Problem description:
Exact transcription of the following records is needed, with every picture dropped.

====== The input ======

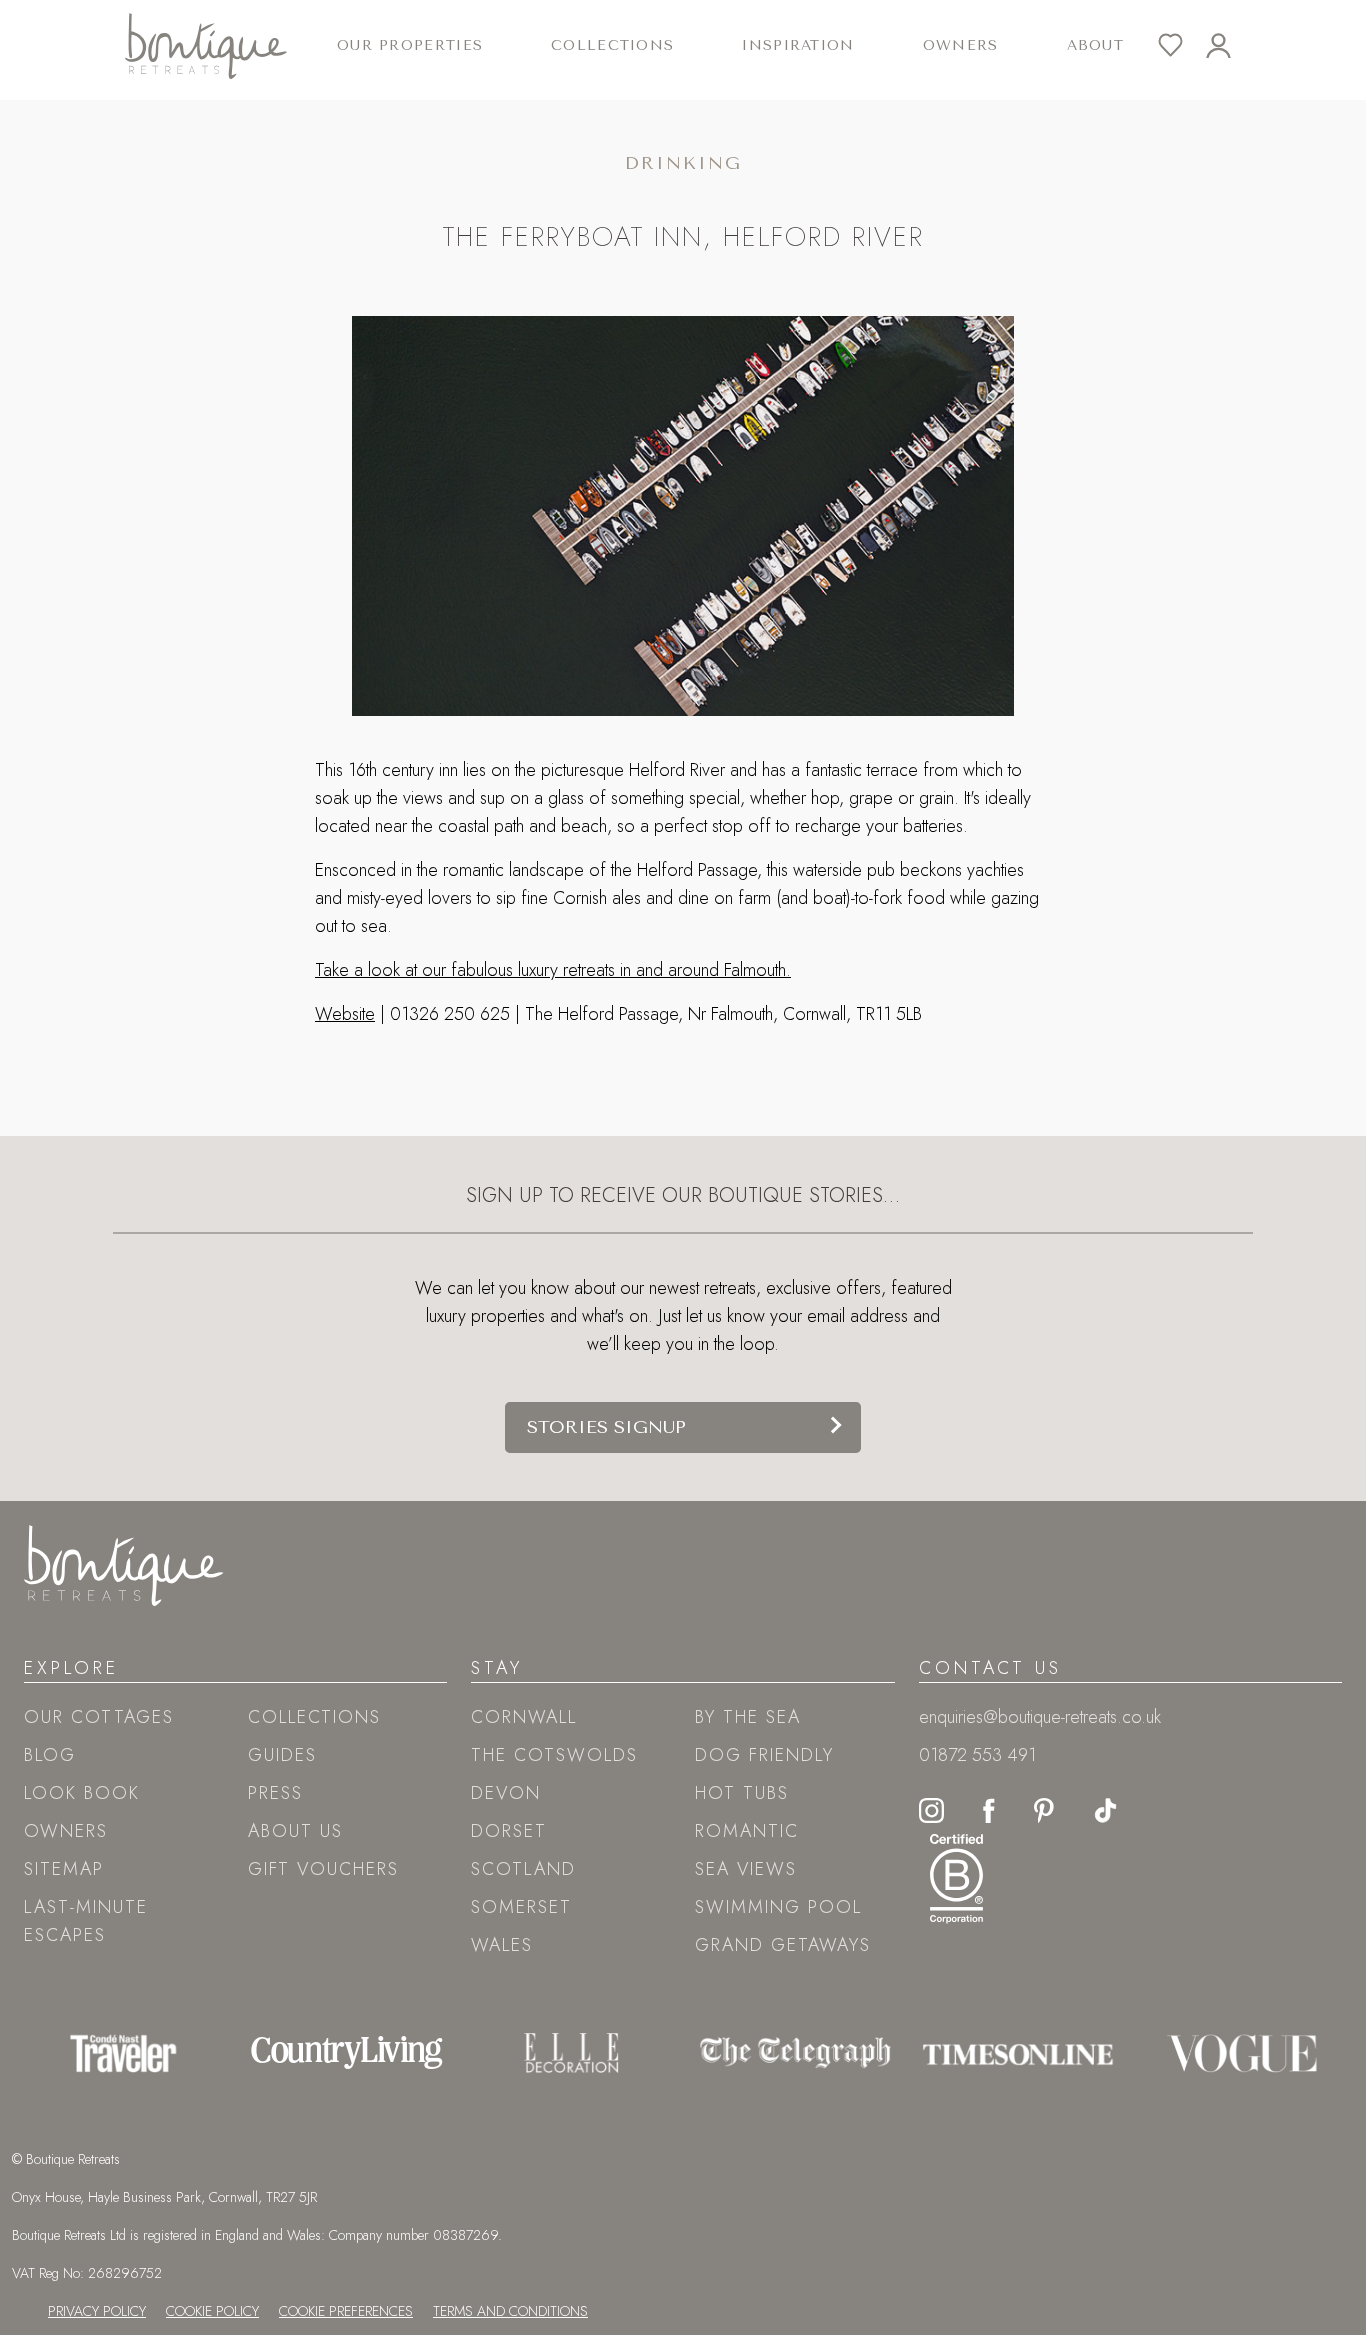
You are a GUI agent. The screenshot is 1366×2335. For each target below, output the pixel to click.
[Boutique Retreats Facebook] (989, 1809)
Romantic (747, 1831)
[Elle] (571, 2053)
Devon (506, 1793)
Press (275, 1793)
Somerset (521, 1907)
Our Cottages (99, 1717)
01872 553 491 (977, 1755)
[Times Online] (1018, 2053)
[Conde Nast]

======

Solved exercise:
You are a GUI agent. The screenshot is 1366×2335. For each target below, output the pixel to click.
[Boutique Retreats Facebook] (989, 1809)
Romantic (747, 1831)
[Elle] (571, 2053)
Devon (506, 1793)
Press (275, 1793)
Somerset (521, 1907)
Our Cottages (99, 1717)
01872 553 491 (977, 1755)
[Times Online] (1018, 2053)
[Conde Nast]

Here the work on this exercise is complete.